Sony Ericsson announced Android software upgrade plans for its Xperia smartphone line on Thursday, saying that all 2011 Xperia handsets will get Android 2.3.4. The upgrades will begin in a phased rollout this October, with options to get the software over the air or by direct download via computer. News of the upgrade should be welcomed by current Sony Ericsson (s sny)(s eric) owners, as the company’s first Android handsets were among the slowest in the industry to see newer versions of Google’s (s goog) operating system.
The update is mainly a maintenance release, but Sony Ericsson is including one key feature that many other Android 2.3.4 phones are lacking: support for Google Talk video chat. Also included are features specific to the Xperia line, such as deeper Facebook integration with single sign-on, contact and calendar sync; Facebook photo integration with the handset’s image gallery; and a media discovery widget to see what media your Facebook friends are recommending.
After the update, Xperia owners will also have screen-capture functionality, USB peripheral support, Swype text input and a panoramic scene capture in the camera application. The panorama feature can capture a 3-D image, but a 3-D television is required to see it.
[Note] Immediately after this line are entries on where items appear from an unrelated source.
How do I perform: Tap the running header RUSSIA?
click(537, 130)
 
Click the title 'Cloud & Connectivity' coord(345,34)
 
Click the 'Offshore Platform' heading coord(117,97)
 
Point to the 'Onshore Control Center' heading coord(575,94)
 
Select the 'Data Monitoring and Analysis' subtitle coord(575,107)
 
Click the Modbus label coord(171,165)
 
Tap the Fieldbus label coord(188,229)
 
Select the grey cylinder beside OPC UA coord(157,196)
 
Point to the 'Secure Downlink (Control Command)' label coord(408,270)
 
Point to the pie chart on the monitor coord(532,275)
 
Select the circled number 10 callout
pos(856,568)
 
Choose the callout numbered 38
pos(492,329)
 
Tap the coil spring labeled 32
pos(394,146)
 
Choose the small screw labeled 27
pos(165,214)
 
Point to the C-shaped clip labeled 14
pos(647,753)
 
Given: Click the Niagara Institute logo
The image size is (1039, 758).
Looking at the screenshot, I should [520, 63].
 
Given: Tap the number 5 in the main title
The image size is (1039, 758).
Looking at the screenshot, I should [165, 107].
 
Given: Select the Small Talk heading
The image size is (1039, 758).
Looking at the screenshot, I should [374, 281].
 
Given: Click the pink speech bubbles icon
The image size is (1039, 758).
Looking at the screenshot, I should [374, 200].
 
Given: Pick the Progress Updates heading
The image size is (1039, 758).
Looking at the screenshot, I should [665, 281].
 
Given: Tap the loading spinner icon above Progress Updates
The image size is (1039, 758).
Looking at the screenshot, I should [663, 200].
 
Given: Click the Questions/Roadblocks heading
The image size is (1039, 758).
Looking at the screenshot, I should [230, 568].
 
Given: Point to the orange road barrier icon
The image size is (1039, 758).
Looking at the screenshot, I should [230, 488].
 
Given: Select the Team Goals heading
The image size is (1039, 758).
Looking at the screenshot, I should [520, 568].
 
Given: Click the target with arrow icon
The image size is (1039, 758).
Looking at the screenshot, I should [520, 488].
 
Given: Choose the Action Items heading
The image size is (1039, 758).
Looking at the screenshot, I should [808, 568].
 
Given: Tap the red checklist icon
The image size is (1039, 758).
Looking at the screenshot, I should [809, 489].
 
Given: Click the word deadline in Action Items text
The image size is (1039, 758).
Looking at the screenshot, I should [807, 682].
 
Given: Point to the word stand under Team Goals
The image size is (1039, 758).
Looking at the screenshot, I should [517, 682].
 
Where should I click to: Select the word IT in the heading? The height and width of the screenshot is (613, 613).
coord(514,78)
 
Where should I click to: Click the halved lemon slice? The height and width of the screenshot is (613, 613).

Android 2.3.4 will also power the newest addition to Sony Ericsson’s smartphone lineup when the Xperia Neo V arrives in the fourth quarter of this year. The new handset uses Sony’s Mobile Bravia Engine for the 3.7-inch 480 x 854 display, bringing improved contrast, noise reduction and color management, similar to that of a Bravia television. The new Neo V is powered by a 1 GHz Snapdragon (s qcom) CPU and comes with a scant 1 GB of internal storage, of which 320 MB is user accessible. The phone does have a microSD memory card slot capable of expanding storage by another 32 GB, however.
The software update is certainly good news, but the new Xperia Neo V seems more of the same, at least on paper. Last September, Sony Ericsson said it planned to become the top Android handset seller in the world, and while the new Xperia phone and software updates will keep current owners happy, neither seems revolutionary enough for the company to make good on its goal in the near future.